Unionized staff at the Ohio State University's (OSU) Wexner Center for the Arts have officially called for the renaming of the institution and other campus buildings named after Les Wexner, the university's billionaire benefactor who had granted convicted sex offender Jeffrey Epstein power of attorney over his massive fortune for decades.
In its official statement to the university, Wex Workers United said that the retail magnate's name “does a profound disservice to the incredible artists we work with and to our community members who deserve to engage with art without feeling complicit in supporting human traffickers, rapists, and pedophiles.”
A union representative who spoke to Hyperallergic on the condition of anonymity shared that negative comments from patrons and visitors about the center's name were “directly affecting our staff.”
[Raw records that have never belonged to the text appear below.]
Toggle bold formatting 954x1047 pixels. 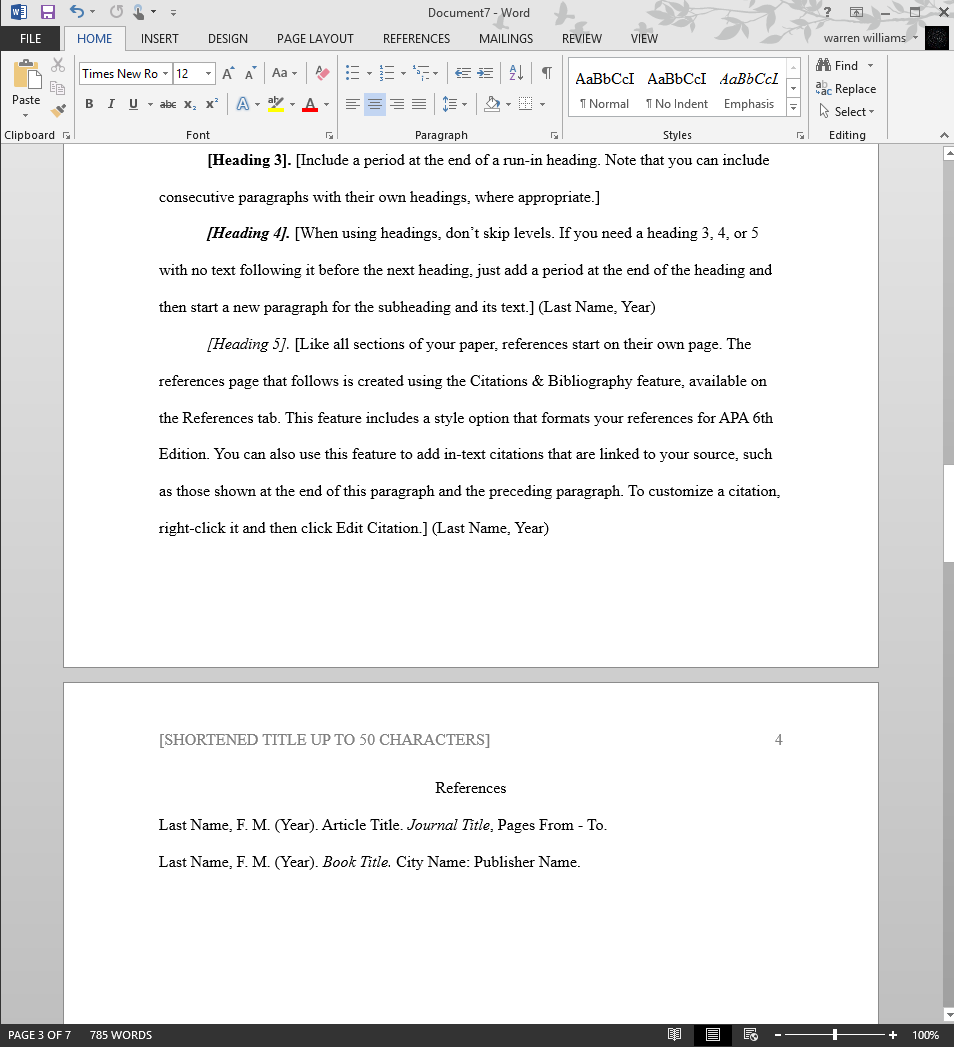pos(89,104)
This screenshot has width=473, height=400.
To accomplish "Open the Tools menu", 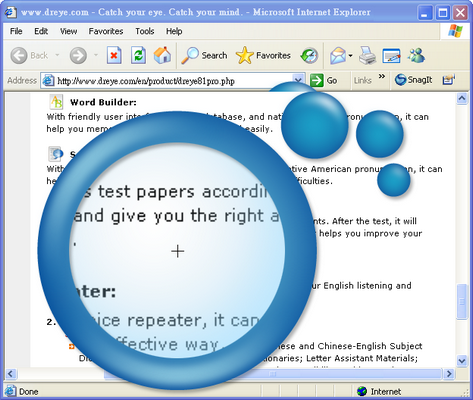I will 145,31.
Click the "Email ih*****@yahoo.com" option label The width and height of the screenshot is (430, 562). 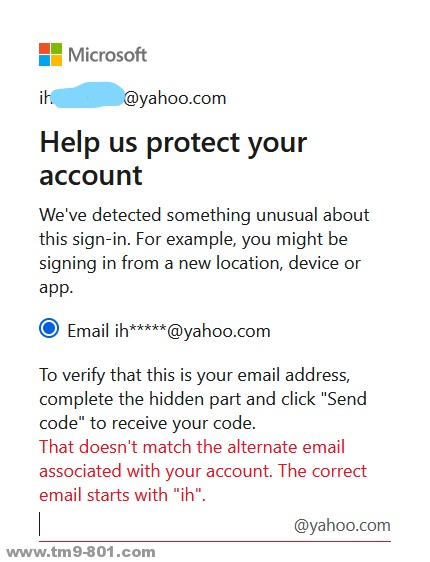click(x=169, y=331)
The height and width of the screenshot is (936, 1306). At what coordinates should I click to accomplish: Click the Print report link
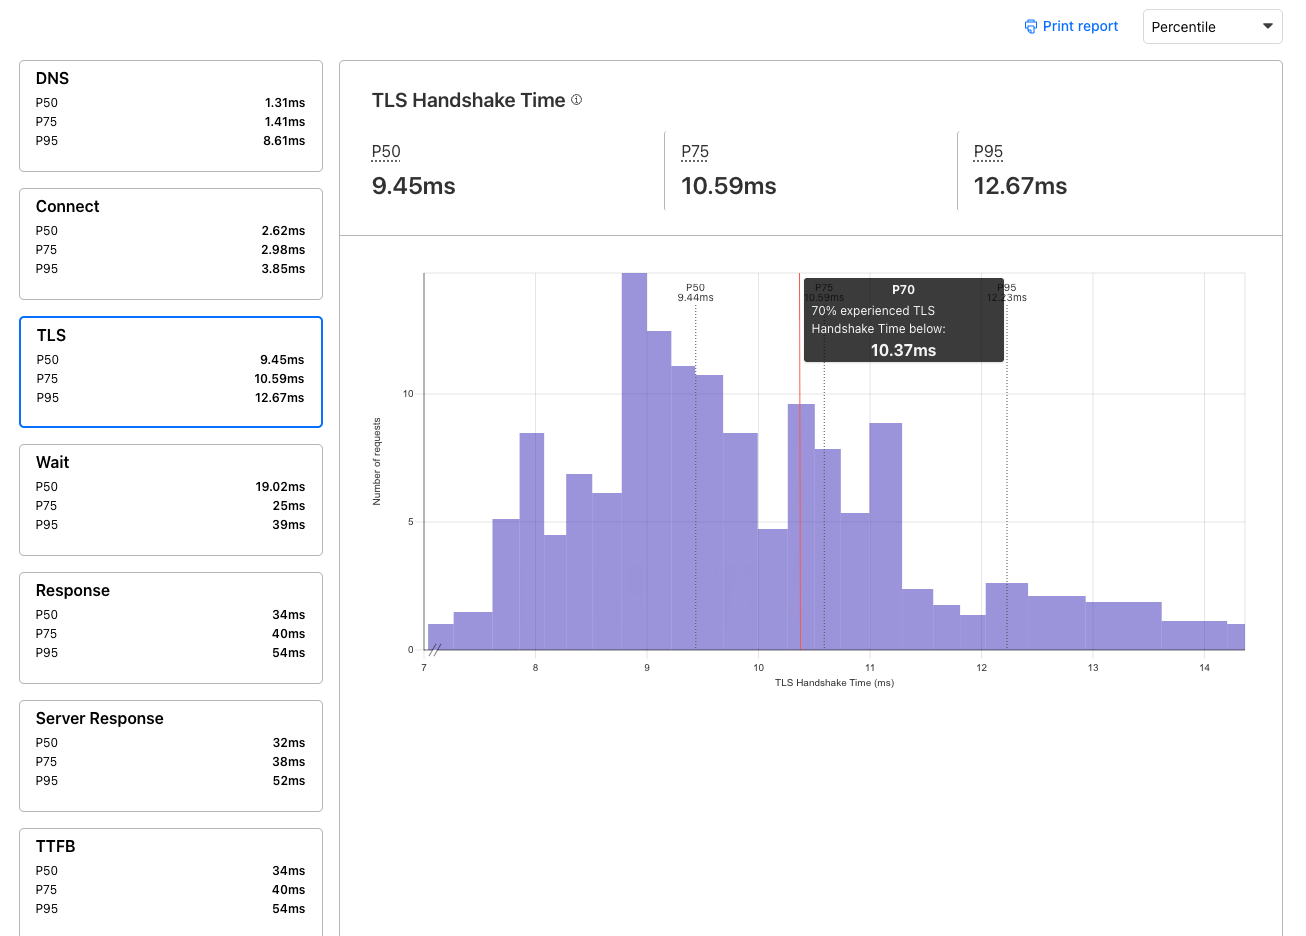coord(1080,27)
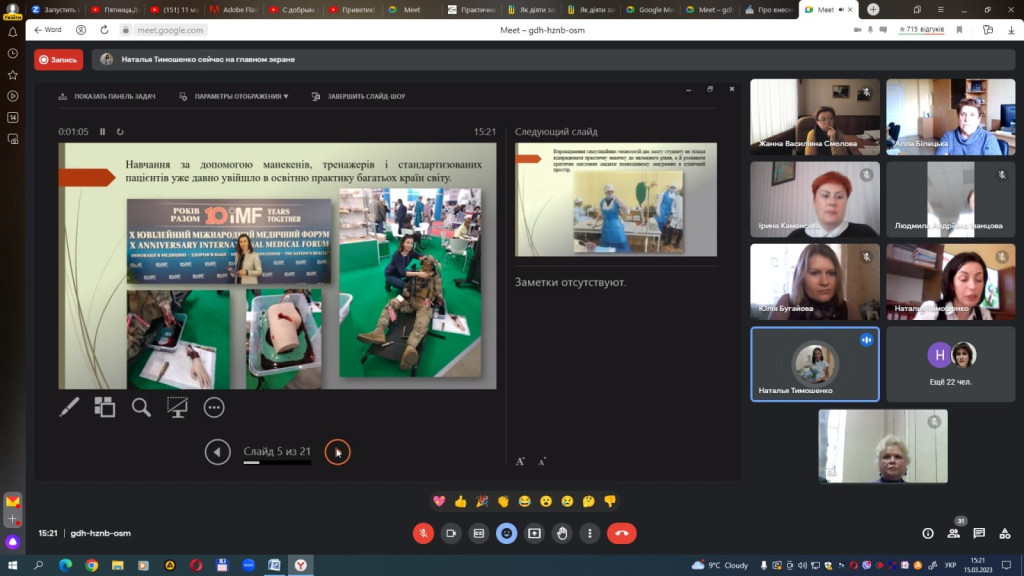Toggle the camera on or off

pyautogui.click(x=451, y=534)
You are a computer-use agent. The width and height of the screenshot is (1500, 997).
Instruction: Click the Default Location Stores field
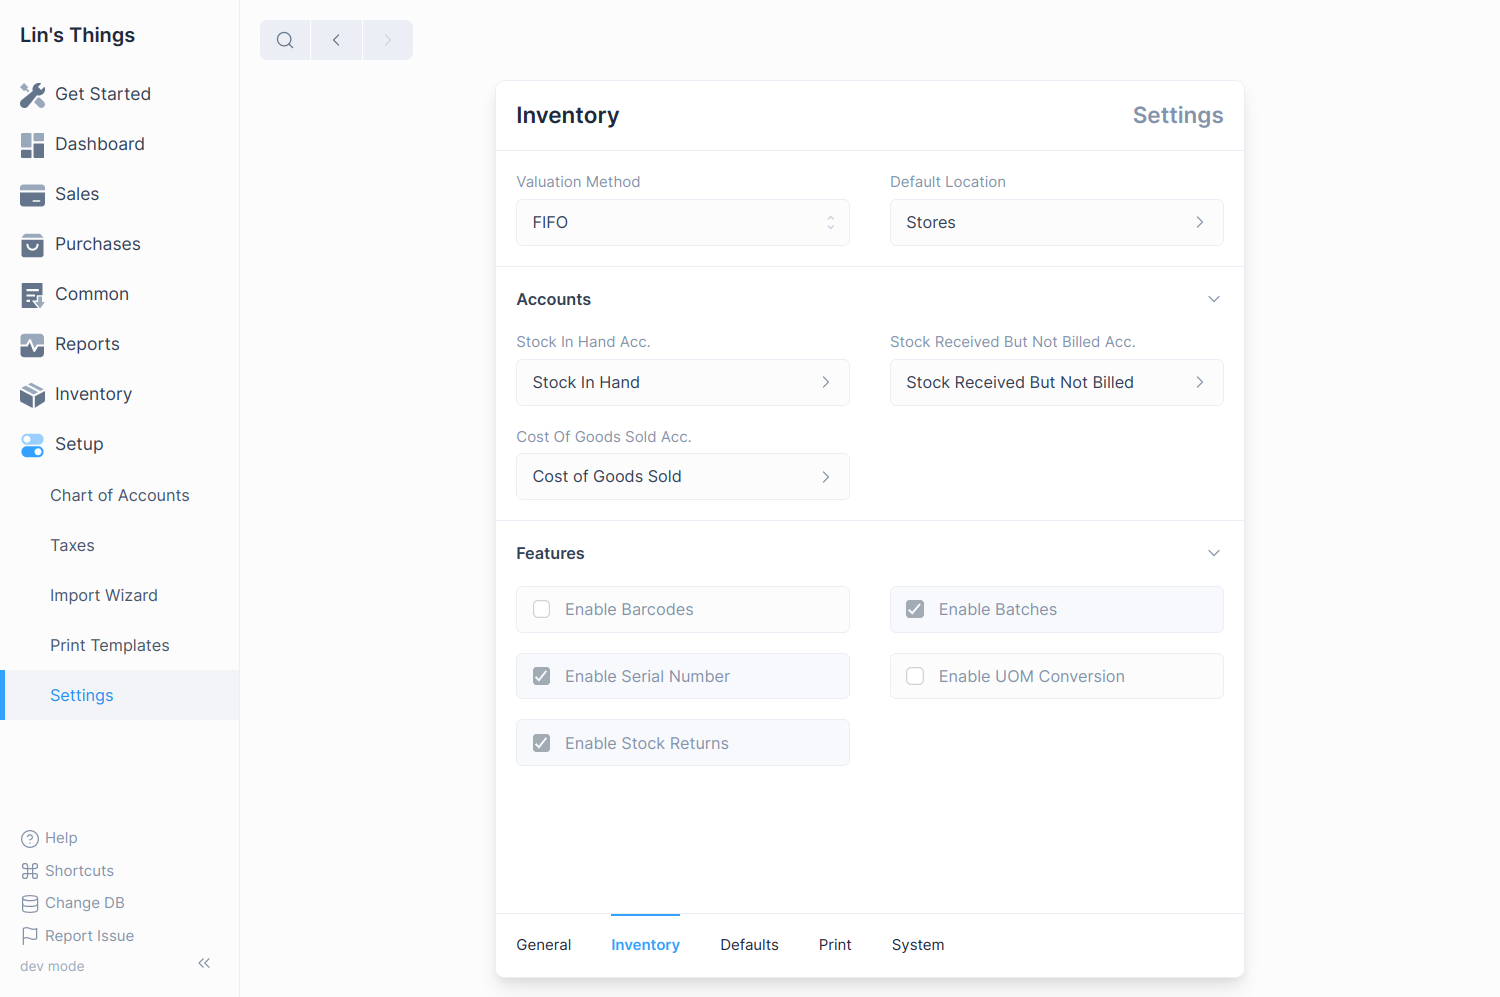[1055, 223]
The union’s call for the university to rename the arts center and other campus facilities bearing the Wexner name follows similar requests. Following the billionaire’s deposition in February, the Ohio Nurses Association demanded that the university rename the Wexner Medical Center. Concurrently, OSU's students, alumni, and community members have staged multiple protests on campus, including an April 10 action in which students “redacted” Wexner's name from the art center's façade with a black tarp.
OSU spokesperson Chris Booker declined to comment on the Wex Workers United's statement, but told Hyperallergic that approximately 500 requests have been filed through the official University Naming Review Procedure since Wexner was formally questioned, noting that “each request is thoughtfully considered.”
During an interview ahead of the billionaire's deposition, OSU President Ted Carter noted his appreciation for the Wexners' philanthropic support and explained that the university's rigorous procedure for reviewing and approving name changes “goes after fact-finding” and “cannot be based on a supposition or filling in a narrative,” detailing why an earlier request to rename the Wexner Football Complex was rejected.

Wexner, the founder and former CEO of L Brands, the parent company of Victoria's Secret, has never been formally charged and has publicly denied having any knowledge of Epstein's crimes since 2019. He was subpoenaed by the House Oversight Committee in January after the release of an unredacted FBI document from 2019, which listed him as a co-conspirator of Epstein's child sex trafficking ring.
In his pre-deposition statement and throughout the questioning, the 88-year-old maintained that he never bore witness to the “side of Epstein’s life for which he is now infamous” throughout the time that the disgraced financier oversaw his finances, adding that “the thought of what he did makes me sick.”
Wexner also reiterated that he had terminated all contact with Epstein when he was charged for the first time in 2007, later discovering that Epstein had been misappropriating funds from the family fortune. During the deposition, Wexner stated that he never met, heard of, or had any sexual contact with Virginia Roberts Giuffre, Epstein's primary accuser, whose allegations that she had been trafficked to the billionaire for sex on multiple occasions became public after documents were unsealed in 2024.
At the time of the 2024 unsealing, the university described Epstein's crimes as “reprehensible” in a statement to Hyperallergic, and referred to a $336,000 contribution OSU made to the state's human trafficking initiative in 2020 based on the figure that Epstein himself pledged to the university in decades past. However, OSU stood by Wexner in light of the allegations, noting to Hyperallergic that the university was grateful for the benefactor's “ongoing support and service.”
Skepticism surrounds Wexner's claims of total ignorance of Epstein's child sex trafficking crimes as he was mentioned in the Epstein files over 1,000 times, and House Oversight Committee members asserted that he was essentially financially responsible. Reports on the Epstein-Wexner connection in 2019 also showed that Epstein had posed as a talent recruiter for Victoria's Secret to lure models; Wexner has claimed that he confronted Epstein about the behavior and that he denied it.
Wex Workers United stated that “artists are choosing not to work with us because of Wexner's close association with Epstein,” adding that staff members see firsthand how students, visitors, artists, and colleagues “grapple with the weight of coming through our doors.”
Though OSU has yet to rename a building, as the procedure was instituted in 2022, the union representative noted that other universities and cultural institutions worldwide have divested from the Sacklers over the pharmaceutical family's role in enabling the opioid crisis.
“We care so much about the artists we work with and the community we serve, and the bid to rename the building is rooted in the fact that we believe in and are proud of what we do,” the representative added. “The name really is a detriment to our mission.”